> AVAILABLE RECORDS:

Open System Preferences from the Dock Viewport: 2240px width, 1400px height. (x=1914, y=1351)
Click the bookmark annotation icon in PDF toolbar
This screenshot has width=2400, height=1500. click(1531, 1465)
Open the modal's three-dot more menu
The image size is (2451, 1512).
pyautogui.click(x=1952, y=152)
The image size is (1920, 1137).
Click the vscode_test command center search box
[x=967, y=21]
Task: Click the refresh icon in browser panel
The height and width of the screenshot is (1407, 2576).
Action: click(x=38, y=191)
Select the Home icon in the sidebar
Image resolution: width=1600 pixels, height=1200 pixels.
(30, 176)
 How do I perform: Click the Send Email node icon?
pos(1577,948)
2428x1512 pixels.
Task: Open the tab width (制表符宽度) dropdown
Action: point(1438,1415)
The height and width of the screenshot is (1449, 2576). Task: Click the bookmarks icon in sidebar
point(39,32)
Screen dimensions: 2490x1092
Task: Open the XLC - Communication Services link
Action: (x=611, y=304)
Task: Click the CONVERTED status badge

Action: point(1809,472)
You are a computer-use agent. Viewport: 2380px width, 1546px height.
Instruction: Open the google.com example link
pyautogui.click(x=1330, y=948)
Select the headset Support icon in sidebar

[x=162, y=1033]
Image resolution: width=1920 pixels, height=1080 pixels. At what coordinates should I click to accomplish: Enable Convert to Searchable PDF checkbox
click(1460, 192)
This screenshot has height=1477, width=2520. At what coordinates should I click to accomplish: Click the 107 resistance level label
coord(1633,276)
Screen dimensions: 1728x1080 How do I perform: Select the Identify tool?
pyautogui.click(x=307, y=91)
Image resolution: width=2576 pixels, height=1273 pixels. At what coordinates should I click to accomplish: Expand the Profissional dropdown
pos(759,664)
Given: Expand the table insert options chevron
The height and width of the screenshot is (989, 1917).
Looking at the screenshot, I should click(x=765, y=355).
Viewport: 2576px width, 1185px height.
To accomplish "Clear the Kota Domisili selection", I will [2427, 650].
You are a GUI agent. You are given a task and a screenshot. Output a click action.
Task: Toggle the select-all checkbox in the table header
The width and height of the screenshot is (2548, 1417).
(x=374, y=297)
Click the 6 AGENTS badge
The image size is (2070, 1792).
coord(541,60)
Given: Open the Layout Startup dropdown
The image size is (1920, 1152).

> TRY IT:
The answer consists of the whole listing, restated exactly.

> WRITTEN SOLUTION:
Open System Preferences from the Dock Viewport: 2240px width, 1400px height. (x=1914, y=1351)
Click the bookmark annotation icon in PDF toolbar
This screenshot has width=2400, height=1500. click(1531, 1465)
Open the modal's three-dot more menu
The image size is (2451, 1512).
pyautogui.click(x=1952, y=152)
The image size is (1920, 1137).
Click the vscode_test command center search box
[x=967, y=21]
Task: Click the refresh icon in browser panel
The height and width of the screenshot is (1407, 2576).
Action: click(x=38, y=191)
Select the Home icon in the sidebar
Image resolution: width=1600 pixels, height=1200 pixels.
(30, 176)
 How do I perform: Click the Send Email node icon?
pos(1577,948)
2428x1512 pixels.
Task: Open the tab width (制表符宽度) dropdown
Action: point(1438,1415)
The height and width of the screenshot is (1449, 2576). Task: Click the bookmarks icon in sidebar
point(39,32)
Screen dimensions: 2490x1092
Task: Open the XLC - Communication Services link
Action: (x=611, y=304)
Task: Click the CONVERTED status badge

Action: point(1809,472)
You are a computer-use agent. Viewport: 2380px width, 1546px height.
Instruction: Open the google.com example link
pyautogui.click(x=1330, y=948)
Select the headset Support icon in sidebar

[x=162, y=1033]
Image resolution: width=1920 pixels, height=1080 pixels. At what coordinates should I click to accomplish: Enable Convert to Searchable PDF checkbox
click(1460, 192)
This screenshot has height=1477, width=2520. At what coordinates should I click to accomplish: Click the 107 resistance level label
coord(1633,276)
Screen dimensions: 1728x1080 How do I perform: Select the Identify tool?
pyautogui.click(x=307, y=91)
Image resolution: width=2576 pixels, height=1273 pixels. At what coordinates should I click to accomplish: Expand the Profissional dropdown
pos(759,664)
Given: Expand the table insert options chevron
The height and width of the screenshot is (989, 1917).
Looking at the screenshot, I should click(x=765, y=355).
Viewport: 2576px width, 1185px height.
To accomplish "Clear the Kota Domisili selection", I will [2427, 650].
You are a GUI agent. You are given a task and a screenshot. Output a click action.
Task: Toggle the select-all checkbox in the table header
The width and height of the screenshot is (2548, 1417).
(x=374, y=297)
Click the 6 AGENTS badge
The image size is (2070, 1792).
coord(541,60)
Given: Open the Layout Startup dropdown
The image size is (1920, 1152).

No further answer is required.